Navigate to the AWS Certificate Manager (ACM) console. This should be easily found through the AWS web UI.

Note: In general, you should upload to us-east-1. However, I'm using the newer, cheaper HTTP API Gateway endpoint instead of the older REST API Gateway endpoint. For the HTTP API Gateway endpoints, the certificate needs to be uploaded to ACM in the same region as the lambda functions. I also don't think there's a downside to uploading your certificate to multiple regions.

Click "Import Certificate". Then where it says "Certificate body", paste your Origin Certificate from the previous step. Where it says "Certificate private key", paste your Private key from the previous step. For the "Certificate chain", that's a special public key from Cloudflare. To retrieve it, go to this Cloudflare help page, scroll down to "Step 4 - Add Cloudflare Origin CA root certificates", and expand "Cloudflare Origin CA — RSA Root". Then paste that value into the AWS ACM box. Click "Next". Add a tag if you'd like, then click "Import".

Add custom domain to API Gateway

Go to the API Gateway console. Then choose "Custom Domain Names" on the left. Then click "Create". Enter your domain name, which must match the one provided when you created the certificate. Since I use this for personal projects, I'm content with "Regional", which likely has lower availability than "Edge-optimized", but is still very high. Then choose the ACM certificate you just uploaded that also matches the same domain name. Then click "Create".

Configure domain mappings

Now you've created a certificate, imported it to Amazon, and connected it with a custom API gateway domain. But you need to tell API Gateway which API to call when that domain is requested. On the same page as the last step, click "Configure API mappings", then "Add new mapping". Use the boxes to associate paths to APIs and then click "Save". Note that if the path is /endpoint, you'll reach that API by calling your_domain/endpoint.
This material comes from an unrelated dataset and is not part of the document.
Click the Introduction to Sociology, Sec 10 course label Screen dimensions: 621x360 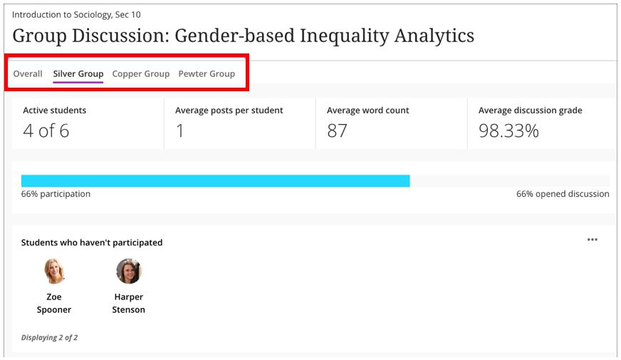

Connect Cloudflare to that API Gateway domain

Now you need to tell Cloudflare to route traffic from your custom domain name to API Gateway. Make note of the "API Gateway domain name" on the API Gateway page where you just added a custom domain. Then go back to the Cloudflare dashboard and click the "DNS" tab. Then add a CNAME record, where "Name" is the subdomain name, and "Target" is that "API Gateway domain name". Click "Save".

Set SSL to Full (Strict)

Last, you need to set your SSL mode to "Full (Strict)". If you're ok with the entire domain being "Full (Strict)", you can go to "SSL/TLS" and switch the encryption mode to "Full (Strict)".

I use the same base domain for traffic served directly from S3. Since S3 doesn't support HTTPS traffic, I need to have Cloudflare's SSL setting set to Flexible, which means that traffic is encrypted between the user and Cloudflare, but not between Cloudflare and S3. However I need to serve traffic to AWS API Gateway with HTTPS.

To get around this, I add a Cloudflare page rule, so that just this API Gateway traffic is set to "Full (Strict)". Click the "Page Rules" tab, click "Create Page Rule", add a string matching your domain name(s). Then choose "SSL" as the setting, and set the setting to "Full (Strict)". Then click "Save and Deploy".

Conclusion

You should now be able to access your API endpoint through your custom domain! In order for Cloudflare to cache your content, you need to set applicable Cache-Control headers, such as public,max-age=3600, to cache on both a user's browser and on Cloudflare's server for a period of 1 hour. If the file extension is not one cached by default, you'll need to set a "Cache Everything" page rule.

In order to find out if any given request was served from Cloudflare's cache, you can inspect the cf-cache-status header on the response. If the value is HIT, the asset was served from Cloudflare's cache.

Footnotes:

If you use the HTTP API endpoints, you need the certificate to be in the same region as the API. However that also means that if you have HTTP API's in two separate regions, you can't use one domain for both. You'll have to create a separate domain for each region. For the Cloudflare page rule, set an asterisk like *lambda.domain, so that you can use one page rule for all subdomains.